When do you consider a collaboration truly successful?

For HOFF, a collaboration is successful when the impact is noticeable on the floor and in the course of the project. Sometimes that shows up in efficiency. Sometimes in better control over the engineering process. Sometimes in fewer revisions, or in decisions that remain solid later in the build.

Just as important is trust. A yard or supplier needs to feel that the work is in good hands. That there is less chasing, less re-explaining, and less unnecessary complexity. Engineering should not add friction. It should help create clarity.

A large part of HOFF’s value lies there. When a client feels that the work is under control, that the team is thinking along, and that things do not need to be explained over and over again, it creates room to keep moving. That is when collaboration becomes real support. In the end, a ship is built together.

Which question is not being asked often enough in the sector today, even though it is essential for the future?

An important question for the sector is how to maintain the highest level of quality while still allowing every discipline and stakeholder to contribute effectively within increasingly complex projects.

A yacht is never built by one discipline alone. The final result comes from the interaction between design, engineering, production, suppliers, and project coordination. That is why clear roles matter, assumptions need to be made explicit, and technical decisions cannot be made in isolation. A great deal of project risk emerges precisely where that overall coherence remains implicit.

As Lars sees it, quality starts not only with technical execution, but also with how people work together. When the overall structure is organized properly, problems are less likely to surface only when the room to respond has already narrowed.

How do you experience the collaboration with Deal?

HOFF has been a network partner of Deal since late last year and sees the collaboration as a valuable one.

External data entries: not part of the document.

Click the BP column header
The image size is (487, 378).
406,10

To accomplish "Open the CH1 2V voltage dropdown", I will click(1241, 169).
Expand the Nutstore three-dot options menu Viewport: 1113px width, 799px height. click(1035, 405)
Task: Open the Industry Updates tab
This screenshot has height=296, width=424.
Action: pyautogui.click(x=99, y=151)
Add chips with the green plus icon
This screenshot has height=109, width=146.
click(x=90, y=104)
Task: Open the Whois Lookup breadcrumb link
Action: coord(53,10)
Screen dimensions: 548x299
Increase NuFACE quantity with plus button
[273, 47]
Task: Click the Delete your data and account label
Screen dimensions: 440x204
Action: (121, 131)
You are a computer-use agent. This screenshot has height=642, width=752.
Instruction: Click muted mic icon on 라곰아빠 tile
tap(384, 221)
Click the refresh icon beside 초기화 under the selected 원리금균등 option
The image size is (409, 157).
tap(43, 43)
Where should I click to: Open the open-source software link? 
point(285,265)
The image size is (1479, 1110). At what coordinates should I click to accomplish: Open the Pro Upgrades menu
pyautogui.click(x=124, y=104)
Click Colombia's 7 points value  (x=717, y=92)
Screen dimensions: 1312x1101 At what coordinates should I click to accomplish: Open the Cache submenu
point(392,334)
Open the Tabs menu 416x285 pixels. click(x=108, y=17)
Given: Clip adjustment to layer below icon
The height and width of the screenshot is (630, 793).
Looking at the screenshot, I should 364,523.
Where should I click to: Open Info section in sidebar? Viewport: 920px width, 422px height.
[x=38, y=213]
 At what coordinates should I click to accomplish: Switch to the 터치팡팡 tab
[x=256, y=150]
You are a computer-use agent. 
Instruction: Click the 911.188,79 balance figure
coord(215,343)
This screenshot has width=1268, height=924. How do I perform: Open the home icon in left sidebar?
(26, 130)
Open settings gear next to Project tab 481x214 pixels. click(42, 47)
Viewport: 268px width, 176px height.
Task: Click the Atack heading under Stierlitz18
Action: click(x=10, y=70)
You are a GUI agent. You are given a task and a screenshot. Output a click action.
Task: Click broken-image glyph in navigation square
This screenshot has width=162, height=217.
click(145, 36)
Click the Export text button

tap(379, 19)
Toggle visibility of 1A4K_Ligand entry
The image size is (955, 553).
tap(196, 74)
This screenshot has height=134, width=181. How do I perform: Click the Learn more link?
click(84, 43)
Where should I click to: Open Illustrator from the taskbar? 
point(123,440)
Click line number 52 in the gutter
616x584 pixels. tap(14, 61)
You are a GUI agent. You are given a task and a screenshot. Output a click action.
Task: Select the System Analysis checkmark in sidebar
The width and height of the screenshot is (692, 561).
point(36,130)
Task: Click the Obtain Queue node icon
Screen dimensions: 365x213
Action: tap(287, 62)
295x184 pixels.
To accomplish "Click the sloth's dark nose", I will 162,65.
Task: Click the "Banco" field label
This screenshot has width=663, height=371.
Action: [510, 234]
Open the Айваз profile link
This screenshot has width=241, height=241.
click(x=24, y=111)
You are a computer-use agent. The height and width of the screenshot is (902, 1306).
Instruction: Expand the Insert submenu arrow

What stands out in particular is the accessible way Deal creates connections across the maritime sector.

Through the network, HOFF comes into contact with professionals and companies that might otherwise be harder to reach through the usual channels. That makes the partnership valuable not only in terms of relationship building, but also in terms of knowledge exchange and sector insight. The maritime industry remains a sector where cooperation, specialist expertise, and mutual understanding carry real weight. A network that helps strengthen those connections in a practical and approachable way makes a meaningful contribution.